In 2020, Democrats have tried to advance their policy priorities through negotiations instead of walking away from the table, even though they know Trump’s political fortunes depend on economic relief.
They certainly helped get the money flowing: The bill went from draft to law in a week, and Trump signed it Friday. But did Democrats achieve their goals by playing ball?

A review of the CARES Act that Trump signed Friday suggests Democrats did manage to influence its direction, shifting some of its aid to individuals towards lower-income families, while imposing some conditions on its aid to businesses—changes that Trump is already taking credit for. They also successfully inserted some oversight provisions that Trump has already vowed to ignore.

But Republicans won some huge concessions from Democrats, most notably a $500 billion bailout fund for big businesses and a $170 billion tax break for real estate investors like the president. And Democrats didn’t get much that Trump didn’t actually want in exchange for helping him pour cash into the locked-down economy in an election year. They didn’t guarantee vote-by-mail in the November elections, or win any assurances that the Trump administration will start complying with House subpoenas, or get permanent stabilizers that could ensure fiscal support for the economy in future crises even if a Democrat were president.
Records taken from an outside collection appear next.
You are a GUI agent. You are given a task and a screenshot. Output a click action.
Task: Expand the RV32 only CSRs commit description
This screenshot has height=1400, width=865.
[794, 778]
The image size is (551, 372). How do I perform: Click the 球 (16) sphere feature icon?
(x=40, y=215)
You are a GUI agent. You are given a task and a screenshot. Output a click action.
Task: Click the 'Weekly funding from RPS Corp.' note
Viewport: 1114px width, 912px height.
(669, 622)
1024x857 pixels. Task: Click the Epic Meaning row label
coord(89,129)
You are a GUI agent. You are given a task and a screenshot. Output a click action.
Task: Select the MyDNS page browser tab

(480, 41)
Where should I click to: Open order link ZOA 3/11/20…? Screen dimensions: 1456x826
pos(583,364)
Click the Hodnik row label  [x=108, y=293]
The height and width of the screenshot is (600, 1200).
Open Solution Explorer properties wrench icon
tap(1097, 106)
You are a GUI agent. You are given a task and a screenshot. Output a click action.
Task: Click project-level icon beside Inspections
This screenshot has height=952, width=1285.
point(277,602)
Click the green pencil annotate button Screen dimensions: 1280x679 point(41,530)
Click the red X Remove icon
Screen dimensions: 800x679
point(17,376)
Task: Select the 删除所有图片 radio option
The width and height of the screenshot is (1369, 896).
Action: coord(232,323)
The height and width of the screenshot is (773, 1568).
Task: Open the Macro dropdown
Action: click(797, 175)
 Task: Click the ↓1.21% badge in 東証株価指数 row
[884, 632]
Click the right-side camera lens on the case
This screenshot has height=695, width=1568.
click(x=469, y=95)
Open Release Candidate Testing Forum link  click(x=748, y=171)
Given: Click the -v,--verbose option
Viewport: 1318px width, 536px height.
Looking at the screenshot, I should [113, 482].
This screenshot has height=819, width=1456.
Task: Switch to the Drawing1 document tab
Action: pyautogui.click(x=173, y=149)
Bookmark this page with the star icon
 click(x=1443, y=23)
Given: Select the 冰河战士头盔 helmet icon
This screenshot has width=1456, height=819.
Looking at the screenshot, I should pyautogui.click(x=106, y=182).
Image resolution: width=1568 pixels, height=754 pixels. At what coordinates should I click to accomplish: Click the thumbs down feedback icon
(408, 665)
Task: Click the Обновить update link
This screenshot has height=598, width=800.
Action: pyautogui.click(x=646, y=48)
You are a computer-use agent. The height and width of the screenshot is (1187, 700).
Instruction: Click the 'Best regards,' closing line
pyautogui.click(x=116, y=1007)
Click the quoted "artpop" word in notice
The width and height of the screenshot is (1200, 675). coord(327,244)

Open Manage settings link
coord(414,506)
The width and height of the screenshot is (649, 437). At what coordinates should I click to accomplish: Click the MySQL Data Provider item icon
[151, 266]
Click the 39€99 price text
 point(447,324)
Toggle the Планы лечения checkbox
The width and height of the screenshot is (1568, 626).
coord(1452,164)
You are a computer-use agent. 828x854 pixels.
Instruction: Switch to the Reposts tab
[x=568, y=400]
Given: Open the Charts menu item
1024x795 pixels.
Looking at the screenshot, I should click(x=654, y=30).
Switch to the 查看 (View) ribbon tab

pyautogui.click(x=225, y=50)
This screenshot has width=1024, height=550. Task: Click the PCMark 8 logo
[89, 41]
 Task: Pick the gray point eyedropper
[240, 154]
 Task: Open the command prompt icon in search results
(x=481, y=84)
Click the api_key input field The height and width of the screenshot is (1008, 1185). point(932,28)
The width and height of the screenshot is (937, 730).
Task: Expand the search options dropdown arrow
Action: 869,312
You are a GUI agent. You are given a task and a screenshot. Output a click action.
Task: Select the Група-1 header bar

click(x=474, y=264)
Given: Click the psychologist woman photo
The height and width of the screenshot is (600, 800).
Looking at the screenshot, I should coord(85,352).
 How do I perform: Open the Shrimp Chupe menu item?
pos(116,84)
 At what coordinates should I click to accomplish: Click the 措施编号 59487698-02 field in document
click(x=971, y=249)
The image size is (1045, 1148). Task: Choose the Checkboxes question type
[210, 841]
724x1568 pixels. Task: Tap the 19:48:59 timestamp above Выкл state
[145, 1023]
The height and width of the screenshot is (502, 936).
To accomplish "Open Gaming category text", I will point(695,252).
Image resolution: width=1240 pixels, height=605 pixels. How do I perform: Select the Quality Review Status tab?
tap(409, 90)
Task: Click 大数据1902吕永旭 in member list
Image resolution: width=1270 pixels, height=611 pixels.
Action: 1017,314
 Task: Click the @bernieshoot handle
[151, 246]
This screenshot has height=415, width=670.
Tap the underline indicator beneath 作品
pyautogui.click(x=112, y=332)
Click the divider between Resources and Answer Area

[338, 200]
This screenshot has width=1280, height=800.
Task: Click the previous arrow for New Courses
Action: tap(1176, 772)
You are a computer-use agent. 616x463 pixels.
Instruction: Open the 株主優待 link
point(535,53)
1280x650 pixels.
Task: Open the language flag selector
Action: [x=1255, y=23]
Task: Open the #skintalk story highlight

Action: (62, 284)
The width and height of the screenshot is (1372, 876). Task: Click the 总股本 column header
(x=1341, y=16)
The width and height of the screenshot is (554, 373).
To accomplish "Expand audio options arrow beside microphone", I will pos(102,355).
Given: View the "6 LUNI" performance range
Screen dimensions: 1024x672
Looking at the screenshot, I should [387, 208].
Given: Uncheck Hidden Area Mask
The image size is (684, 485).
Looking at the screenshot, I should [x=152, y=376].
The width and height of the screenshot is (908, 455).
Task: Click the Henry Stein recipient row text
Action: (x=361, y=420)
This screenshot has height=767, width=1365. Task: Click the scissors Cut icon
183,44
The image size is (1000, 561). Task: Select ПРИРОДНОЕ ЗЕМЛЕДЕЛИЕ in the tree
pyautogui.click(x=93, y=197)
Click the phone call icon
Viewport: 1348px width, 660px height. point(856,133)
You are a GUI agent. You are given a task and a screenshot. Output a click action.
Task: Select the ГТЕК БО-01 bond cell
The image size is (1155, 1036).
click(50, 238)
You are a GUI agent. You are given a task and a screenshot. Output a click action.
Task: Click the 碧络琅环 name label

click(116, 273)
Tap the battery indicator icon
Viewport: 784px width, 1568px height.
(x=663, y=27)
Nevertheless, the Senate passed the CARES Act by a 96-0 margin late Wednesday, and the Democratic-controlled House followed suit in an overwhelming voice vote Friday. It was a far cry from the partisan obstruction of 2009, when only three Republicans helped Obama pass his stimulus bill in his first month in office—and one of them, the late Senator Arlen Specter, faced such an intense backlash from his own party that he decided to become a Democrat. This time, the Democratic opposition helped craft the response to the emergency even though it gave Trump a bipartisan victory—and the president still refused to invite any Democrats to his bill-signing ceremony.

The 880-page legislation does include plenty of random spending items proposed by House Democrats, like $25 million for the Kennedy Center for the Performing Arts and $45 million for the Agricultural Marketing Service. A few of those line items represent big-ticket investments in Democratic priorities, like $25 billion for transit agencies ravaged by the pandemic and $10 billion for the financially troubled Post Office.

But the overwhelming majority of the money in the bill falls into four categories: help for the health system, for people, for small businesses, and for big businesses.

The Democrats generally wanted more than Republicans wanted for health and families, and they generally got their way, while the two parties generally agreed on a $366 billion small business bailout that includes strong protections for workers. It’s the big-business bailout where Democrats mostly caved—and that’s the piece of the legislation that raises the most questions, because it’s dramatically different from any bailout the U.S. has ever done before.